Reid Barton (May 15 2020 at 11:46):

Or at least, this is my understanding. I'm not sure I am explaining it in a technically correct way.

Valery Isaev (May 15 2020 at 13:24):

I think I understand now. First of all, this has nothing to do with the difference between VM/native/interpreted code. So, evaluation of Lean code can be implemented using any of those options. The actual reason why Lean code can be evaluated is that all axioms leave in Prop and evaluation cannot depend on values in Prop (so, we can add any axiom to Prop, right?). I think this is also true for Coq. So, are there any differences between Lean and Coq approach to this problem?

Reid Barton (May 15 2020 at 13:26):

I don't know for sure, but I would assume there is no difference.

Reid Barton (May 15 2020 at 13:29):

Also, it's not entirely true that all axioms live in Prop: choice doesn't. However, any usage of choice that is contained in something that gets erased is not a problem for computation.

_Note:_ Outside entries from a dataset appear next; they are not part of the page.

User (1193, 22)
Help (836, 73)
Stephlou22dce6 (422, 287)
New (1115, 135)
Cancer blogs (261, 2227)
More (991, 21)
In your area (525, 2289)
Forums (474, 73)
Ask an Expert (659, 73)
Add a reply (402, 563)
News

Reid Barton (May 15 2020 at 13:33):

Lean has a flag on each top-level declaration for whether it is noncomputable. I don't know if the exact rules are written down anywhere, but I think it's roughly:

  • if the type T of X is erasable (T is either a proposition, or a string of Pis ending in Prop or Type) then X is always computable
  • axioms are noncomputable (if their types are not erasable)
  • A definition in which something noncomputable appears and isn't inside any subexpression with erasable type is noncomputable.

Reid Barton (May 15 2020 at 13:34):

Lean knows how to work this out and will complain if you forget to write noncomputable (or erronesouly write noncomputable), and the noncomputable definitions are supposed to be exactly the ones the VM doesn't know how to deal with.

Valery Isaev (May 15 2020 at 13:37):

So, I was correct when I assumed that there is a computable subset of the language. I guess you can use axioms and non-computable stuff there as long as it appears in computationally irrelevant parts (whatever that means).

Reid Barton (May 15 2020 at 13:39):

I guess the right way to express it is to say what expressions are computable, with the rules (a) all the basic parts of the language (but not axioms) are computable, (b) if e:Te : T where TT is erasable, then ee is computable.